The Roanoke Valley Campus of American National University recently held a welcome and informational session for international students. ANU has a large number of international students looking to continue their education to help them get started and advance in their desired careers.
Campus director Beth Bryant welcomed the students to the event. She was followed by District Delegate Sam Rasoul, who shared his impressions of Roanoke from an international point of view. As the child of immigrants and the only Muslim member of the Virginia House of Delegates, Representative Rasoul feels that he has a connection with international students. He told the students that there are over 105 nationalities represented in the Roanoke area, and spoke on the welcoming atmosphere of ANU and the Roanoke community toward international citizens.

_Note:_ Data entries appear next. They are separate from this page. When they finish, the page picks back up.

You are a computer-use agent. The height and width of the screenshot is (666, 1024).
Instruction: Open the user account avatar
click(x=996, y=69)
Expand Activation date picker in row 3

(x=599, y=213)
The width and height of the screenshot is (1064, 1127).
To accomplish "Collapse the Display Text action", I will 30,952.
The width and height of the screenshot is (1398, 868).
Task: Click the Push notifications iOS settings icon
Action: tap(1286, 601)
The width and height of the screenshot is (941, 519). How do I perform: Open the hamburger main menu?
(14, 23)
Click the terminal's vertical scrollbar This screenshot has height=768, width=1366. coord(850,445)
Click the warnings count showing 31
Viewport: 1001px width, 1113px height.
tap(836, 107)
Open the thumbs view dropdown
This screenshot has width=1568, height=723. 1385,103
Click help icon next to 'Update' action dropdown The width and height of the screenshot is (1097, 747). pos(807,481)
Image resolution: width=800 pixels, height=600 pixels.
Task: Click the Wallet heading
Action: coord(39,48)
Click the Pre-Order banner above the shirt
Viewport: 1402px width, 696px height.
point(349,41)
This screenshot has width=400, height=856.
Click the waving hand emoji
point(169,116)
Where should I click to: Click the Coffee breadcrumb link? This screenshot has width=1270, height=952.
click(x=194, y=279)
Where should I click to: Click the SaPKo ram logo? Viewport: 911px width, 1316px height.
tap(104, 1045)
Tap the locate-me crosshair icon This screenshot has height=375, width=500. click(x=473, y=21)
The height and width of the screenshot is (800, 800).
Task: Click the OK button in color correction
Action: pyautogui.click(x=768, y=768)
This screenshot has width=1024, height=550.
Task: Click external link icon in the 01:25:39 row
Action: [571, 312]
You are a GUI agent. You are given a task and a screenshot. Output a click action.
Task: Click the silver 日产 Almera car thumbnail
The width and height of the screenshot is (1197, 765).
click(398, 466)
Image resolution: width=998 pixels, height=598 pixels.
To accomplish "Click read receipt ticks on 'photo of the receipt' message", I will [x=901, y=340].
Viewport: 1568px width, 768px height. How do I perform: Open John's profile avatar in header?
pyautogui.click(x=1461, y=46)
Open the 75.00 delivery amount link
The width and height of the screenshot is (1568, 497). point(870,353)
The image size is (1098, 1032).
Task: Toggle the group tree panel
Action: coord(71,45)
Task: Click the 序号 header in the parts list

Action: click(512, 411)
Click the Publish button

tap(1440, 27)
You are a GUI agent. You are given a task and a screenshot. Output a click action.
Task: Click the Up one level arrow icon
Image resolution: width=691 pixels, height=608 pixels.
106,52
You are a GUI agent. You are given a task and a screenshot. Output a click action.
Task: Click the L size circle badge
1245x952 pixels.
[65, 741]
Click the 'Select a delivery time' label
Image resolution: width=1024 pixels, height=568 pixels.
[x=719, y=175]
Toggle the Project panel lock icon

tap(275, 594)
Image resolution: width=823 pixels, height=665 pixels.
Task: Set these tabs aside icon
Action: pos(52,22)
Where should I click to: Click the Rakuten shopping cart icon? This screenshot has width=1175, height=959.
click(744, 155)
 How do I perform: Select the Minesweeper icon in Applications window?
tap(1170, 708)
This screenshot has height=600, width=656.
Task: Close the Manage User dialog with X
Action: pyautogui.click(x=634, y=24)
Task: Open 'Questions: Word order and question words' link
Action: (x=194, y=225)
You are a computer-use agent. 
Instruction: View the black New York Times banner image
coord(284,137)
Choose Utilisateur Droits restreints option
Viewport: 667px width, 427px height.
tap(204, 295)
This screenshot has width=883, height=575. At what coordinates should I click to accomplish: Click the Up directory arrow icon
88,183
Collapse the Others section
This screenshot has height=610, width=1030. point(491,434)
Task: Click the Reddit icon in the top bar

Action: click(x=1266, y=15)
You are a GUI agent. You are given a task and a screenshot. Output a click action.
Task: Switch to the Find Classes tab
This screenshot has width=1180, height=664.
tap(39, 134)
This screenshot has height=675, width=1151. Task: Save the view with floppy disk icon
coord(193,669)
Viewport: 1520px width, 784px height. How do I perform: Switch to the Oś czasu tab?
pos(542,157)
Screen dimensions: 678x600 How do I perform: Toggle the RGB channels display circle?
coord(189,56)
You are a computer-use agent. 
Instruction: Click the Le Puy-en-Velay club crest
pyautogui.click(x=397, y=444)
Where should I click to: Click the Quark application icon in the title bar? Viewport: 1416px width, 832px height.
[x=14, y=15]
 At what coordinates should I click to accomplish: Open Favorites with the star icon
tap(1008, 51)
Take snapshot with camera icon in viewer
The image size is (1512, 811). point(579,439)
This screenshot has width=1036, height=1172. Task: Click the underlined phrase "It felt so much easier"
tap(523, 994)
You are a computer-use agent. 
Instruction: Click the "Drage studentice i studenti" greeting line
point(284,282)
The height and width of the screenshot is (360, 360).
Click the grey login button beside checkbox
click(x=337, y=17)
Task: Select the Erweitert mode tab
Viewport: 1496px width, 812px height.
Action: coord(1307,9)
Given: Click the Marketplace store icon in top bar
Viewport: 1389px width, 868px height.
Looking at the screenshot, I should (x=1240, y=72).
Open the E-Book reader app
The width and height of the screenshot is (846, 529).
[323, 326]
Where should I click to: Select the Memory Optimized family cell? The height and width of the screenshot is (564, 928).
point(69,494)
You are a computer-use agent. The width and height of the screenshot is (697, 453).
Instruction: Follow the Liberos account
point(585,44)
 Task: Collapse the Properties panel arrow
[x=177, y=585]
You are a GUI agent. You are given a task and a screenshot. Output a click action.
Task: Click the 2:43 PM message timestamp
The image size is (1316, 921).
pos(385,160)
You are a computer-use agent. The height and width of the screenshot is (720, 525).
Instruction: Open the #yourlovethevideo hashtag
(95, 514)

Representative Rasoul, who also has served at ANU as an instructor, addressed the topic of future employment opportunities for international students in the Roanoke area. “We are about to double the size of our research institute which will present opportunities of at least 100 new high-level jobs available to international employees,” explained Rasoul. This is very promising for many of the international students at ANU, especially those who are earning an MBA in IT.
One such student is Achal Shah, who just began his studies in the MBA-IT program. Achal, a student from India, had only been in the country for six days, but he had not found orienting himself to Roanoke to be difficult. “I feel the same in my home country as I do here; everyone is very welcoming and friendly,” he stated.
“I feel the same in my home country as I do here; everyone is very welcoming and friendly.”
Following Representative Rasoul’s comments, university leaders participated in a panel discussion which offered information about the many services that ANU has developed to help students succeed in their programs and their careers.
In addition, students Harinder Chavra and Shaquile “ShaQ” Majawah were recognized for their accomplishments in their programs. Harinder, an MBA student, has shown the faculty and staff a tremendous amount of effort in her studies, as well as in her drive to succeed. “There are not enough words to say about this young woman,” said ANU President Frank Longaker, “This school, this university, this student body, is very fortunate to have Harinder as a part of this organization.”
ShaQ, a student from Malawi who is studying in the ANU network support program, was given a letter from Senator Mark Warner, who wrote to him after reading about ShaQ in the National News. Warner was impressed by all of ShaQ’s accomplishments in his studies, from earning his Network Pro and CompTIA A+ certifications, to using software like Raspberry Pi to work on special projects. (To learn more about ShaQ’s experience at ANU, click here.)
As the program came to an end, President Longaker offered closing remarks regarding how ANU can contribute to students’ experience abroad. “We believe that all countries have something to offer, but we also believe the United States is unique,” he stated. “We hope that you will combine the best aspects of your country and the best aspects of the United States in order to create the best people around the world.”
Photo-A: Student Harinder Chavra receives recognition from Dr. Annette Chamberlin and President Longaker.
Photo-B: Student Shaquile “ShaQ” Majawah receives a letter from Senator Mark Warner from President Longaker.